Stored items
= = = = =

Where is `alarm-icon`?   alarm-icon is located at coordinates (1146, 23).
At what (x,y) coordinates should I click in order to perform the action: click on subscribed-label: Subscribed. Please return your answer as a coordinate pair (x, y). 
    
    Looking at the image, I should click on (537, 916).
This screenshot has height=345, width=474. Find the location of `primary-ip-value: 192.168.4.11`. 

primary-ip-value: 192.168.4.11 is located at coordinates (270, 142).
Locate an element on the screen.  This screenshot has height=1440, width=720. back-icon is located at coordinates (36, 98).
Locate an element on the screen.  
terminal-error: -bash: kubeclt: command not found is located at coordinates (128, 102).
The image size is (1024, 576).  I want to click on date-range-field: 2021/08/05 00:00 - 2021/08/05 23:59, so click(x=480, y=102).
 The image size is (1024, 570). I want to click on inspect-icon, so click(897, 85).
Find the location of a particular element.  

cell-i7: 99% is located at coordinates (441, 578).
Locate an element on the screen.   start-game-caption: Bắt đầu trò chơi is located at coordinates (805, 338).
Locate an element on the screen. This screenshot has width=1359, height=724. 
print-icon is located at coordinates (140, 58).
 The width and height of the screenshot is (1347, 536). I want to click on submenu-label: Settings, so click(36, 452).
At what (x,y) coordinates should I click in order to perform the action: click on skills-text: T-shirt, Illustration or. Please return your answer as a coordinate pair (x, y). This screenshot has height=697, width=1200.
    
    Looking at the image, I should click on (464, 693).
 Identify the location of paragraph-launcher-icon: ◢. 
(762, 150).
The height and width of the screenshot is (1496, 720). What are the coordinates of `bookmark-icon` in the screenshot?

= = = = =

Exercise brief:
Copy every one of these rows word for word.

Response:
Where is `alarm-icon`?   alarm-icon is located at coordinates (1146, 23).
At what (x,y) coordinates should I click in order to perform the action: click on subscribed-label: Subscribed. Please return your answer as a coordinate pair (x, y). 
    
    Looking at the image, I should click on (537, 916).
This screenshot has height=345, width=474. Find the location of `primary-ip-value: 192.168.4.11`. 

primary-ip-value: 192.168.4.11 is located at coordinates (270, 142).
Locate an element on the screen.  This screenshot has height=1440, width=720. back-icon is located at coordinates (36, 98).
Locate an element on the screen.  
terminal-error: -bash: kubeclt: command not found is located at coordinates (128, 102).
The image size is (1024, 576).  I want to click on date-range-field: 2021/08/05 00:00 - 2021/08/05 23:59, so click(x=480, y=102).
 The image size is (1024, 570). I want to click on inspect-icon, so click(897, 85).
Find the location of a particular element.  

cell-i7: 99% is located at coordinates (441, 578).
Locate an element on the screen.   start-game-caption: Bắt đầu trò chơi is located at coordinates (805, 338).
Locate an element on the screen. This screenshot has width=1359, height=724. 
print-icon is located at coordinates (140, 58).
 The width and height of the screenshot is (1347, 536). I want to click on submenu-label: Settings, so click(36, 452).
At what (x,y) coordinates should I click in order to perform the action: click on skills-text: T-shirt, Illustration or. Please return your answer as a coordinate pair (x, y). This screenshot has height=697, width=1200.
    
    Looking at the image, I should click on (464, 693).
 Identify the location of paragraph-launcher-icon: ◢. 
(762, 150).
The height and width of the screenshot is (1496, 720). What are the coordinates of `bookmark-icon` in the screenshot?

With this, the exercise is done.